— SOURCE DOCUMENT —
-- Opening Marker --
It sounds like the pest control company is using the newer chemicals. And that’s a good thing because they are baits released just several years ago that our carpenter ants accept. And, as you’ve been told, they take the bait home to their family.
I emphasize locating the main nest and treating it because that is what the university researchers who study our carpenter ants advise. As I mentioned, treating the main nests decreases the likelihood that the ants will re-infest the house.
I also advise that during subsequent years, you verify your house is still free of ants by doing several of the inspections each summer – you know, at night, and sometime between April and October.
So with the guidance of the exterminator I found tore off piece of a rotted stump in our front yard and unleashed a swarm of them. So we found at least one nest. Two neighboring conifers look like they have been colonized as well, so the exterminator will be treating those as well. Actually I got the amplification factor wrong, and he says he expects actually 30 nest ants to die for every forager that brings back the poison (20 for species that don't eat their sick and ailing). "Termidor" is the insecticide he'll be injecting in the walls. Although at first I thought he said the stump nest could account for the ants I saw in our upstairs bathroom, his last word was that we probably have a nest inside as well--which is the reason for the injections. Before I tore open the stump, he did a lot of tsk tsking as we walked around the house and he saw our decaying fence and wood on dirt retaining our driveway extension, not to mention the piles of bark mulch we have everywhere. Apparently we're asking for ants. Based on the size on the ones we've seen--in particular that half-incher of the last photos I showed you, which he said was a soldier and not a worker--the ones we have must have heard the call at least three years ago. Anyway, thanks, Jean, again, for helping me to see that we have a problem.
-- Closing Marker --
— RECORDED DATA —
-- Opening Marker --
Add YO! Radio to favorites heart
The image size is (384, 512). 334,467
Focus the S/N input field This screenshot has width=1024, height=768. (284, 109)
-- Closing Marker --
— COMPLETE THE FOLLOWING —
1. According to the carpenter ant passage, what insecticide will the exterminator inject into the walls?
2. In the carpenter ant passage, replace "inspections" with "checks" in the part that opens with the words "I emphasize locating" and closes with "April and October.", and write out that part with the change.
3. Carry on the carpenter ant passage from its final sentence.

— EXERCISE RESULTS —
1. Termidor.

2.
I emphasize locating the main nest and treating it because that is what the university researchers who study our carpenter ants advise. As I mentioned, treating the main nests decreases the likelihood that the ants will re-infest the house.
I also advise that during subsequent years, you verify your house is still free of ants by doing several of the checks each summer – you know, at night, and sometime between April and October.

3.
Yes, if I knew about all the rotting wood, I would also be tsk tsking. Sounds like you have excellent advice at hand, and you're well underway in managing the ants.
Not a question really so much as a development and another chance to show off my photographic documentation skills. (Hopefully not to show off again my proof-reading laziness. Sorry about that last note. ) I thought I'd show you that I just saw one of these
which I reckon is a winged carpenter. Neither I nor the exterminator had seen one, which if I recall right is why he dated the infestation as only about three years old and therefore a couple years short of being ready to explode.
Coincidentally it's 21 days since the exterminator visited, which seems to be legal the window in which you're not allowed to complain that the treatment didn't work. However, this exterminator told me that, with respect to his poisons and protocols, I shouldn't worry even up to 28 days later if I see an ant. The ant in the photo was slow and wobbly enough for me to stop it with my foot, so I'm not inclined to say the treatment isn't working.
It’s tough to confirm an identification without also having an side view. Even so, it does appear that it may be a winged carpenter. The winged forms normally leave the nest early in the year after spending the fall and winter months in the nest. But when nests are treated, it typically “flushes out” some nestmates, including this specimen.
It sounds as if you’re well underway in managing the ants. Even so, recall that you need to remain alert and repeat the periodic inspections as I previously suggested.